───── FRAGMENTO MOSTRADO ─────

Las manifestaciones las carga el diablo. Lo sabe bien José María Aznar que montó una el 12 de marzo de 2004 para respaldar sus tesis sobre la matanza del 11-M en Madrid y cavó su tumba política. El por entonces todavía presidente del Gobierno de España se trajo a todos los líderes europeos que pudo, escogió un recorrido impecable y simbólico y quiso darle el tono propio del dramatismo y la austeridad castellana. No contó Aznar con dos imponderables. La lluvia que deslució el recorrido y la reacción de la gente, nada espontánea, bien conducida y dirigida para moverle la tierra bajo los pies al, hasta entonces, todo poderoso inquilino de La Moncloa, ya en retirada. No se dio cuenta Aznar de que las manifestaciones se componen de gente, de personas. Individuos que forman colectivos. Seres humanos con sus propias inquietudes y prioridades pero también manipulables, pastoreables, que pierden parte de su identidad individual cuando se agrupan con otros seres humanos como ellos.

─────

INSTRUCCIÓN ESCRITA 1 -> Enumera las acciones que el fragmento sobre la manifestación de Aznar atribuye al entonces presidente del Gobierno en la oración que comienza con "El por entonces todavía presidente del Gobierno de España".
INSTRUCCIÓN ESCRITA 2 -> Extrae literalmente de las filas el tramo que se abre con la línea que contiene "Where should I click to: Click the word" y se cierra con la que contiene "Screen dimensions: 1456x819 point(111,122)", ambas incluidas.
Las filas no guardan relación alguna con el fragmento.

───── MATERIAL DEL EJERCICIO ─────

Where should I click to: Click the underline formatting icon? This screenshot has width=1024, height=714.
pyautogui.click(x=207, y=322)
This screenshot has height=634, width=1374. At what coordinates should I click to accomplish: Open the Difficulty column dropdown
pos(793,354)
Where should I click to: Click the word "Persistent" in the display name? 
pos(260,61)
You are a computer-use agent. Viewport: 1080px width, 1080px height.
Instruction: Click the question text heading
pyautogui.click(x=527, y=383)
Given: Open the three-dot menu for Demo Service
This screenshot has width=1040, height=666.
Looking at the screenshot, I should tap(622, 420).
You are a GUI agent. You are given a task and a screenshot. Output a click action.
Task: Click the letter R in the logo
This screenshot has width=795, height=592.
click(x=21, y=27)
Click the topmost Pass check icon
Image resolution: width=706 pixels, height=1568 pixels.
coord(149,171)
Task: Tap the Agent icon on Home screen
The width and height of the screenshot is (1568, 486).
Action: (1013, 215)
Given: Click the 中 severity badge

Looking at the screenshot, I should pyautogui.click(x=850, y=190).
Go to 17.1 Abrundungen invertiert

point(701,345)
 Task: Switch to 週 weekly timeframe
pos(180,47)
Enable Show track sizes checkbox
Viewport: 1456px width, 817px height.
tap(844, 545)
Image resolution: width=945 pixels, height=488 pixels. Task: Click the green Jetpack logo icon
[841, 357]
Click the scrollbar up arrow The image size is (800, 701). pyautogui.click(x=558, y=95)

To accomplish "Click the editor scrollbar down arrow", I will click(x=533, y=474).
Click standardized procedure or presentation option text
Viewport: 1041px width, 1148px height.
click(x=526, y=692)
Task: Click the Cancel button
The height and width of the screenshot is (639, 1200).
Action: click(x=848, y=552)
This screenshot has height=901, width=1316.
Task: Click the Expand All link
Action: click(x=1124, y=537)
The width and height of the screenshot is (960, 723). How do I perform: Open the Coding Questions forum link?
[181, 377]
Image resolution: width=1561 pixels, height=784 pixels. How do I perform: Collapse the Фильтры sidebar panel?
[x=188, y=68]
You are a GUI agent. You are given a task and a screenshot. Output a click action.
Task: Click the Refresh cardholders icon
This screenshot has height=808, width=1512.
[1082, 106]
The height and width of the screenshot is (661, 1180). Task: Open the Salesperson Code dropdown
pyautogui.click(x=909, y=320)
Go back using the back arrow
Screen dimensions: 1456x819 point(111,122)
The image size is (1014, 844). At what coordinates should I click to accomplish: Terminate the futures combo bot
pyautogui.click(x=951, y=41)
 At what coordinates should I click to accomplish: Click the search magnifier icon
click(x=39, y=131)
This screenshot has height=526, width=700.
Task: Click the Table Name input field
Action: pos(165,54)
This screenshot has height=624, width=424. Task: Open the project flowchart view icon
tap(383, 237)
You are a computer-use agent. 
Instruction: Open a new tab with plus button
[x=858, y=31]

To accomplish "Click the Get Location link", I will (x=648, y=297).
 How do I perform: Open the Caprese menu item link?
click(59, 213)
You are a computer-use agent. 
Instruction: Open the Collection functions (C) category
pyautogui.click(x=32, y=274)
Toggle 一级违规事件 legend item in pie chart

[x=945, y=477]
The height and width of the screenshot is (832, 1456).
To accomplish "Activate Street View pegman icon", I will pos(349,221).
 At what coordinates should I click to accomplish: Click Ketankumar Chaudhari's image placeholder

─────

RESULTADO DE LA TAREA 1 ->
- Se trajo a todos los líderes europeos que pudo.
- Escogió un recorrido impecable y simbólico.
- Quiso darle el tono propio del dramatismo y la austeridad castellana.

RESULTADO DE LA TAREA 2 ->
Where should I click to: Click the word "Persistent" in the display name? 
pos(260,61)
You are a computer-use agent. Viewport: 1080px width, 1080px height.
Instruction: Click the question text heading
pyautogui.click(x=527, y=383)
Given: Open the three-dot menu for Demo Service
This screenshot has width=1040, height=666.
Looking at the screenshot, I should tap(622, 420).
You are a GUI agent. You are given a task and a screenshot. Output a click action.
Task: Click the letter R in the logo
This screenshot has width=795, height=592.
click(x=21, y=27)
Click the topmost Pass check icon
Image resolution: width=706 pixels, height=1568 pixels.
coord(149,171)
Task: Tap the Agent icon on Home screen
The width and height of the screenshot is (1568, 486).
Action: (1013, 215)
Given: Click the 中 severity badge

Looking at the screenshot, I should pyautogui.click(x=850, y=190).
Go to 17.1 Abrundungen invertiert

point(701,345)
 Task: Switch to 週 weekly timeframe
pos(180,47)
Enable Show track sizes checkbox
Viewport: 1456px width, 817px height.
tap(844, 545)
Image resolution: width=945 pixels, height=488 pixels. Task: Click the green Jetpack logo icon
[841, 357]
Click the scrollbar up arrow The image size is (800, 701). pyautogui.click(x=558, y=95)

To accomplish "Click the editor scrollbar down arrow", I will click(x=533, y=474).
Click standardized procedure or presentation option text
Viewport: 1041px width, 1148px height.
click(x=526, y=692)
Task: Click the Cancel button
The height and width of the screenshot is (639, 1200).
Action: click(x=848, y=552)
This screenshot has height=901, width=1316.
Task: Click the Expand All link
Action: click(x=1124, y=537)
The width and height of the screenshot is (960, 723). How do I perform: Open the Coding Questions forum link?
[181, 377]
Image resolution: width=1561 pixels, height=784 pixels. How do I perform: Collapse the Фильтры sidebar panel?
[x=188, y=68]
You are a GUI agent. You are given a task and a screenshot. Output a click action.
Task: Click the Refresh cardholders icon
This screenshot has height=808, width=1512.
[1082, 106]
The height and width of the screenshot is (661, 1180). Task: Open the Salesperson Code dropdown
pyautogui.click(x=909, y=320)
Go back using the back arrow
Screen dimensions: 1456x819 point(111,122)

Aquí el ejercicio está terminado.